> Exercise
Write out exactly the lines from the first line of the records below through the line that contains "Given: Click the Apr '20 x-axis label", and stop there.

Dataset entries:

BEGIN

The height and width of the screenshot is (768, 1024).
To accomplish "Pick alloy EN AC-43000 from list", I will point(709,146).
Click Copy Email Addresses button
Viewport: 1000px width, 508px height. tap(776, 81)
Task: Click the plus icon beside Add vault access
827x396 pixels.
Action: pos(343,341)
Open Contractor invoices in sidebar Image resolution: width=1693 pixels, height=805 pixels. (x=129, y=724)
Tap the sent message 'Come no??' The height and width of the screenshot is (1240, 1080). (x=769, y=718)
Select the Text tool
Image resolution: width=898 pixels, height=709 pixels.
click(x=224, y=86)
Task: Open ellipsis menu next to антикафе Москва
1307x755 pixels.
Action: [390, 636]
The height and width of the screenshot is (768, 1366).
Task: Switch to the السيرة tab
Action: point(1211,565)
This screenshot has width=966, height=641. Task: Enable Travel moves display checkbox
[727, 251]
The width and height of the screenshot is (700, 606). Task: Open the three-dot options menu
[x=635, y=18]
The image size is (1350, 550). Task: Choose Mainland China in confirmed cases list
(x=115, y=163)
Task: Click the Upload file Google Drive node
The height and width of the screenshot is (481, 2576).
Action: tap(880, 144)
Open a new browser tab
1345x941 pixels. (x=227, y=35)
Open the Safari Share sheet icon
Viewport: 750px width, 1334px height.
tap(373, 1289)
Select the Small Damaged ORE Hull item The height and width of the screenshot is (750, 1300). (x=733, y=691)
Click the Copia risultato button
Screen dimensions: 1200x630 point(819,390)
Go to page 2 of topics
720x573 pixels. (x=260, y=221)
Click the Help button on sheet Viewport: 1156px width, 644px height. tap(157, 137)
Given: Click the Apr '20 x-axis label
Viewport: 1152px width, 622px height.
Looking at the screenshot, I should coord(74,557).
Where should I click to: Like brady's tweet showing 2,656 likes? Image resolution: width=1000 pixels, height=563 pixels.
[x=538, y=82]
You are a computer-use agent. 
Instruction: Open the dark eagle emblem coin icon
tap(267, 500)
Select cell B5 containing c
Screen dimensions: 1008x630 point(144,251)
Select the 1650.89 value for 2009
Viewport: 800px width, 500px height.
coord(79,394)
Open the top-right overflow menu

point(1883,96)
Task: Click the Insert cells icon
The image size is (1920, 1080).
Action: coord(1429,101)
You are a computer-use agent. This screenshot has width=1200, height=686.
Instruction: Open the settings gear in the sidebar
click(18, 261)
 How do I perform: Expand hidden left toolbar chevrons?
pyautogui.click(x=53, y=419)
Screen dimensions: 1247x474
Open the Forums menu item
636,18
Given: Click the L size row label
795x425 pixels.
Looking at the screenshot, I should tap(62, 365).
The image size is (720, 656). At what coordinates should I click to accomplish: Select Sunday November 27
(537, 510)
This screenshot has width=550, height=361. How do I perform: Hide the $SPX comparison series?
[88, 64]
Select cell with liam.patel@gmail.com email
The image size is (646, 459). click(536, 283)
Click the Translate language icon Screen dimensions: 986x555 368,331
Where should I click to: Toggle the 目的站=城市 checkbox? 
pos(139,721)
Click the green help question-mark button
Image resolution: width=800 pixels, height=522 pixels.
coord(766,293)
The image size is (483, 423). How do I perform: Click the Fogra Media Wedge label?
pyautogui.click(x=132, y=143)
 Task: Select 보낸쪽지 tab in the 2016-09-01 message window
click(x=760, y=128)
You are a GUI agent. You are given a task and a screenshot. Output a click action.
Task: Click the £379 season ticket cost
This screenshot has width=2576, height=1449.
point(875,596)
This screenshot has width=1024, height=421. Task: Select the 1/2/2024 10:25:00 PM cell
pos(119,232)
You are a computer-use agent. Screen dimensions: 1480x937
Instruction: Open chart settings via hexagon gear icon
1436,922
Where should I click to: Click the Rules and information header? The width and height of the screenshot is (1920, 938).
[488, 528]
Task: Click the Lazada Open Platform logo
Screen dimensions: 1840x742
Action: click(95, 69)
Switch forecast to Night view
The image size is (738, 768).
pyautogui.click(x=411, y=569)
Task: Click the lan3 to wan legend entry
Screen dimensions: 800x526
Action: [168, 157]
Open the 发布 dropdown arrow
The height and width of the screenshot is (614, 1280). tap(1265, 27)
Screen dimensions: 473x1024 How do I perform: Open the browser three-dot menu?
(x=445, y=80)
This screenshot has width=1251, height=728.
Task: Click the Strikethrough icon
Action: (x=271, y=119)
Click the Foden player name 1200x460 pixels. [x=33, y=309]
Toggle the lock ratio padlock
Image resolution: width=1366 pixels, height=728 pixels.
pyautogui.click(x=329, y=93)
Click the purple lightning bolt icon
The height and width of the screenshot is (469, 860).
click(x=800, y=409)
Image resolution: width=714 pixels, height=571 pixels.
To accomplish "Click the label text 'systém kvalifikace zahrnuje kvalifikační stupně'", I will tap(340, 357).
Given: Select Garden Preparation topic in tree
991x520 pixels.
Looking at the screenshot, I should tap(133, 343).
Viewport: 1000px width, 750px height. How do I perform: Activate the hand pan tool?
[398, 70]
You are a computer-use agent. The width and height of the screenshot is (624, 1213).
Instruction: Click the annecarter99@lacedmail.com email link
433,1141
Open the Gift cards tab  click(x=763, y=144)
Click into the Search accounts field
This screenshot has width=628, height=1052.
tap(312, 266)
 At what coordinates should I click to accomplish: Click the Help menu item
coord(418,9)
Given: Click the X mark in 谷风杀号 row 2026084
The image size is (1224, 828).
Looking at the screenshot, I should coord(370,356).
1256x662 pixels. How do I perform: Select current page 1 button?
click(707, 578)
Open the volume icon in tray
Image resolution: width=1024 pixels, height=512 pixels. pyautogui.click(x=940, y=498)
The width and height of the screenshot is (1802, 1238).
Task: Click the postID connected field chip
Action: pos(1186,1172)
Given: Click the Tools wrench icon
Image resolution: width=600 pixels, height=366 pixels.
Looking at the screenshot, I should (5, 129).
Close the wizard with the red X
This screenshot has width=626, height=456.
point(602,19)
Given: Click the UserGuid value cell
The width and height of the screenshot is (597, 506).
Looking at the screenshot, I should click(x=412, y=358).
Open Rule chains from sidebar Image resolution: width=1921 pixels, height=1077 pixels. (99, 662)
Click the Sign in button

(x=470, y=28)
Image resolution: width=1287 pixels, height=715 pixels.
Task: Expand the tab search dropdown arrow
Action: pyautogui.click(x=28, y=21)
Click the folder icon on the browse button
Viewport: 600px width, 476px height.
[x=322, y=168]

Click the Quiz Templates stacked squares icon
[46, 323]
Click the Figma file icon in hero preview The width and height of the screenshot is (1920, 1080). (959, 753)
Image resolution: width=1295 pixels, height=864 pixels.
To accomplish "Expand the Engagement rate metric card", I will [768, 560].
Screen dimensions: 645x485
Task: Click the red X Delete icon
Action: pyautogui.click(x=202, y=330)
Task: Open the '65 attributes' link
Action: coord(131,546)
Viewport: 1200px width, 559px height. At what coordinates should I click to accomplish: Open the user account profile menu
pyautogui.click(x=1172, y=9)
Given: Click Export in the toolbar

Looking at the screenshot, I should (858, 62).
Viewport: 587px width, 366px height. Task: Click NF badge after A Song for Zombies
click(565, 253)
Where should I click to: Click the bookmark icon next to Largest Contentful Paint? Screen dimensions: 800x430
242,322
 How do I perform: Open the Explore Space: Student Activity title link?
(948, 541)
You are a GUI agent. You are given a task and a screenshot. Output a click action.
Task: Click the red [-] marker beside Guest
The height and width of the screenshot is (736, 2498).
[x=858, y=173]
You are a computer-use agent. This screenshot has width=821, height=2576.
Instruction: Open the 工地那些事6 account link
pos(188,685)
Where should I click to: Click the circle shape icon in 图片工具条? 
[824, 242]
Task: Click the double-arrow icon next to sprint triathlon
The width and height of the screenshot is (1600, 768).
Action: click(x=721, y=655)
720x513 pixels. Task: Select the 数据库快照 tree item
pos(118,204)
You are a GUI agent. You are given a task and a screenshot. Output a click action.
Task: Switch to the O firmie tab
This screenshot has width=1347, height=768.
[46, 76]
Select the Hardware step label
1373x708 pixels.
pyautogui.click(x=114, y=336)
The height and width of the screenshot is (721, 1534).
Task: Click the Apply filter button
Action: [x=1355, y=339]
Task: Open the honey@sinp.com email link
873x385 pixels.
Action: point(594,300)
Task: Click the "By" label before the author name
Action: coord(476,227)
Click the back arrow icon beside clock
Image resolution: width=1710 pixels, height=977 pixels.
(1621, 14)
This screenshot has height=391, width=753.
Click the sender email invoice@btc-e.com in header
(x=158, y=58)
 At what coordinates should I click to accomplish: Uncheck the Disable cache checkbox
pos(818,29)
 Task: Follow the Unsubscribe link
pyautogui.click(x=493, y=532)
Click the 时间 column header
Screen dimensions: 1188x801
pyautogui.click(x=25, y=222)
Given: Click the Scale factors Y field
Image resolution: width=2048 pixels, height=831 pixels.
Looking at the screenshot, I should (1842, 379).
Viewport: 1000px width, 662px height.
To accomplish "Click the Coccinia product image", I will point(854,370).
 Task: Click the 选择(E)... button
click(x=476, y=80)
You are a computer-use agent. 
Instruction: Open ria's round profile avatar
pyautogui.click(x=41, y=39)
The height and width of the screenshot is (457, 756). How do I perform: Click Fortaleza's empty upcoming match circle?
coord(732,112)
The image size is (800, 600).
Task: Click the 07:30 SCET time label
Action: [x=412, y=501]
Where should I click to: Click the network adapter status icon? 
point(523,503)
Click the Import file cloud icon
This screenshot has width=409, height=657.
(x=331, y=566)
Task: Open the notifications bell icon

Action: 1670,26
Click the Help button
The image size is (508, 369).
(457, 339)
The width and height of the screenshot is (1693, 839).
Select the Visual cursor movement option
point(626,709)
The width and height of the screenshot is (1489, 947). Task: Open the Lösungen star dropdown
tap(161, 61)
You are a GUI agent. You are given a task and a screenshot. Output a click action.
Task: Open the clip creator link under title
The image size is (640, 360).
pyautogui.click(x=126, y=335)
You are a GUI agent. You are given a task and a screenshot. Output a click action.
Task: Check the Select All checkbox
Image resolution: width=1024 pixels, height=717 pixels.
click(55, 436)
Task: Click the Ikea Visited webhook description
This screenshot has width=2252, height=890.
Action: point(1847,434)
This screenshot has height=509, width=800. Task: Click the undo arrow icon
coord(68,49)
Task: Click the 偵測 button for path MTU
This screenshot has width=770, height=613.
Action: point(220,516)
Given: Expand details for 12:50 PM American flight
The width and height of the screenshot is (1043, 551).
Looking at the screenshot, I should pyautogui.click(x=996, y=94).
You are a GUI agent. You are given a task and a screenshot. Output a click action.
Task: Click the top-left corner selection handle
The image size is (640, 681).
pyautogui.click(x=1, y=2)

END

> Result of this task
The height and width of the screenshot is (768, 1024).
To accomplish "Pick alloy EN AC-43000 from list", I will point(709,146).
Click Copy Email Addresses button
Viewport: 1000px width, 508px height. tap(776, 81)
Task: Click the plus icon beside Add vault access
827x396 pixels.
Action: pos(343,341)
Open Contractor invoices in sidebar Image resolution: width=1693 pixels, height=805 pixels. (x=129, y=724)
Tap the sent message 'Come no??' The height and width of the screenshot is (1240, 1080). (x=769, y=718)
Select the Text tool
Image resolution: width=898 pixels, height=709 pixels.
click(x=224, y=86)
Task: Open ellipsis menu next to антикафе Москва
1307x755 pixels.
Action: [390, 636]
The height and width of the screenshot is (768, 1366).
Task: Switch to the السيرة tab
Action: point(1211,565)
This screenshot has width=966, height=641. Task: Enable Travel moves display checkbox
[727, 251]
The width and height of the screenshot is (700, 606). Task: Open the three-dot options menu
[x=635, y=18]
The image size is (1350, 550). Task: Choose Mainland China in confirmed cases list
(x=115, y=163)
Task: Click the Upload file Google Drive node
The height and width of the screenshot is (481, 2576).
Action: tap(880, 144)
Open a new browser tab
1345x941 pixels. (x=227, y=35)
Open the Safari Share sheet icon
Viewport: 750px width, 1334px height.
tap(373, 1289)
Select the Small Damaged ORE Hull item The height and width of the screenshot is (750, 1300). (x=733, y=691)
Click the Copia risultato button
Screen dimensions: 1200x630 point(819,390)
Go to page 2 of topics
720x573 pixels. (x=260, y=221)
Click the Help button on sheet Viewport: 1156px width, 644px height. tap(157, 137)
Given: Click the Apr '20 x-axis label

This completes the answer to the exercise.